Copy the items below verbatim, starting with the line that contains "This screenshot has width=944, height=441." and going on through the line that contains "Looking at the screenshot, I should 47,247.".

— start of Records provided —

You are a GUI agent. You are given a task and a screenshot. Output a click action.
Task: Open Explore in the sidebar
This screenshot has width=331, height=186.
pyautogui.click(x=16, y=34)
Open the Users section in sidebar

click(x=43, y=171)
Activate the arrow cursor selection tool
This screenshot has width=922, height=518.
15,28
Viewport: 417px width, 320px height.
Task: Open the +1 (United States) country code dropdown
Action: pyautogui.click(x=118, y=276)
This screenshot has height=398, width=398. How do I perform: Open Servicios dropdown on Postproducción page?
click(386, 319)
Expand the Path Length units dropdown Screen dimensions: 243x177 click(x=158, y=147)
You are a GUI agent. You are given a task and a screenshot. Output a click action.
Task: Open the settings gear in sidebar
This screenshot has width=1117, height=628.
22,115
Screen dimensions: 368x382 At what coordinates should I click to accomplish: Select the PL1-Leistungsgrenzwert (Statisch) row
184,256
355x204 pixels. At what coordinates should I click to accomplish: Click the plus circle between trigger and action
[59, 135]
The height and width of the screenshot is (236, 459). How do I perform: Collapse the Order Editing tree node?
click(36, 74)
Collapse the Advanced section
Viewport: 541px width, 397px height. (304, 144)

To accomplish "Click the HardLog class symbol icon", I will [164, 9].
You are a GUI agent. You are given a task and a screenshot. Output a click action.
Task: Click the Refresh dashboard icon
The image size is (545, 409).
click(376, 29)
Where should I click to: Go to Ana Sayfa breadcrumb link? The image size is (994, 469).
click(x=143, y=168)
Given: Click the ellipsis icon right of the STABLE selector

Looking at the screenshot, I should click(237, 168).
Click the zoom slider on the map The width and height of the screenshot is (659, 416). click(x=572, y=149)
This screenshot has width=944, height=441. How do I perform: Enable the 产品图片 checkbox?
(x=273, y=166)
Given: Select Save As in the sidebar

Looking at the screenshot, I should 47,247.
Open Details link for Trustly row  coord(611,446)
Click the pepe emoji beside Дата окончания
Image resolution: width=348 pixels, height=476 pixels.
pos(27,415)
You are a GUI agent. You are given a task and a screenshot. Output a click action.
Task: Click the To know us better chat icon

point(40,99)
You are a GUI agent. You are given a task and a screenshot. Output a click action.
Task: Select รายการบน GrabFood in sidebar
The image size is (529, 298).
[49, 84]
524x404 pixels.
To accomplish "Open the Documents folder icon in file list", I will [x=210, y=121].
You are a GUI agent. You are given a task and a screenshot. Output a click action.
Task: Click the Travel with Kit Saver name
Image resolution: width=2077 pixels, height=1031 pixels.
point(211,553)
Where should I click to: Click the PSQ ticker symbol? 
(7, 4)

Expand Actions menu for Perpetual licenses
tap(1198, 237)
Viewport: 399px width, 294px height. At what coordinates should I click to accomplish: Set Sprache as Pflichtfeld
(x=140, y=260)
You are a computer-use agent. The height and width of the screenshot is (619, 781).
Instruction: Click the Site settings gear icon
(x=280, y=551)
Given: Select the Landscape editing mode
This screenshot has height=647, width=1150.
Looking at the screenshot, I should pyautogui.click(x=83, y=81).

— end of Records provided —

- [In response]:
This screenshot has width=944, height=441. How do I perform: Enable the 产品图片 checkbox?
(x=273, y=166)
Given: Select Save As in the sidebar

Looking at the screenshot, I should 47,247.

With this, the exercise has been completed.